License: Apache 2.0 Python ≥3.10 PyPI: qesn-mabe

QESN is a classical energy-diffusion reservoir that uses complex-valued amplitudes and a Schrödinger-inspired diffusion update. It runs on ordinary CPUs/GPUs — no quantum hardware is involved.

Earlier versions of this repo described the model as "genuine quantum mechanical evolution" or said it "runs the Schrödinger equation". That framing is retracted. The update rule is a symmetric, complex-valued Laplacian stencil with optional multiplicative decay.

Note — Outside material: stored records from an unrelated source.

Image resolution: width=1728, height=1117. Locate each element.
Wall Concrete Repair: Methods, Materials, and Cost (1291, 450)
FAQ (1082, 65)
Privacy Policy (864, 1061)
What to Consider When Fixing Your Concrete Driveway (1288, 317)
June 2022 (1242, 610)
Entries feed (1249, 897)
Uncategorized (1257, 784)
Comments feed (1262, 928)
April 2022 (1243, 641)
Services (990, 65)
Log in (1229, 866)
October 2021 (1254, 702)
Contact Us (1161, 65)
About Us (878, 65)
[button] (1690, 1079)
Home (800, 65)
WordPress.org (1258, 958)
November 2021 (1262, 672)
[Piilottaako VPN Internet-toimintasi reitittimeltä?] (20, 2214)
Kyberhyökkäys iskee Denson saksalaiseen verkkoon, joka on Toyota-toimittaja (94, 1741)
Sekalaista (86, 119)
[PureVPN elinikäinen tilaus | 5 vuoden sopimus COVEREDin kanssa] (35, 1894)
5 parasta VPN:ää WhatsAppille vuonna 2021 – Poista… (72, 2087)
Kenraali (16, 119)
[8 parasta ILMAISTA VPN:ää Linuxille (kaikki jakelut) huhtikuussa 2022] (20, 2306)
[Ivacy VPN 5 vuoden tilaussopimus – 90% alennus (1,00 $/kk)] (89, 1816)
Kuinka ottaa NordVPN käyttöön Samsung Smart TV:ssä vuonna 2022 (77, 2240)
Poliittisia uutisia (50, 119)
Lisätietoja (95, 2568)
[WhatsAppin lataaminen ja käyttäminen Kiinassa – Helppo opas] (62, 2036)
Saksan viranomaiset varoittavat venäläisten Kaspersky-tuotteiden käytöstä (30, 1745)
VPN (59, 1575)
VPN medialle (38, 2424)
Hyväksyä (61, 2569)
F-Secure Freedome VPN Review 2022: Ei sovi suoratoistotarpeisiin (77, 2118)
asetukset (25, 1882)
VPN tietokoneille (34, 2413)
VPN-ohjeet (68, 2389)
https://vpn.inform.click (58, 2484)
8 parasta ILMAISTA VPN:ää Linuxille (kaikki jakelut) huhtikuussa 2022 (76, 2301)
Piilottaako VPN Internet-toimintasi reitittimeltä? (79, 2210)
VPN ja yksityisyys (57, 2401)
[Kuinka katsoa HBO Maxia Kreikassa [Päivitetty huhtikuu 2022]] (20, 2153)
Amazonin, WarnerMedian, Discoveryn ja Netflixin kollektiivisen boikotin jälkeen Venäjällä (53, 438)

It is inspired by the form of the Schrödinger equation, not a rigorous simulation of it.


What this is

  • A 2D lattice of complex amplitudes.
  • A diffusion update (5-point stencil with periodic boundaries) applied for N steps.
  • A small Python reference implementation (src/qesn/) + a C++20 core (src/, include/).
  • A CLI (qesn-mabe) for synthetic simulations.
  • Pure-Python synthetic unit tests under tests/.

What this is NOT

  • Not a quantum computer simulation.
  • Not a variational quantum circuit.
  • Not running on quantum hardware.
  • Not a physically rigorous Schrödinger solver.
  • Not shipping the MABe 2022 dataset, weights, or a benchmark reproduction script.

Install

pip install qesn-mabe

With optional extras:

pip install "qesn-mabe[arrow]"   # adds pyarrow for Parquet I/O
pip install "qesn-mabe[dev]"     # pytest + build + twine

From source:

git clone https://github.com/Agnuxo1/QESN_MABe_V2_REPO
cd QESN_MABe_V2_REPO
pip install -e ".[dev]"
pytest

C++ core (optional)

The C++ core is optional and only needed if you want to explore the original training binary.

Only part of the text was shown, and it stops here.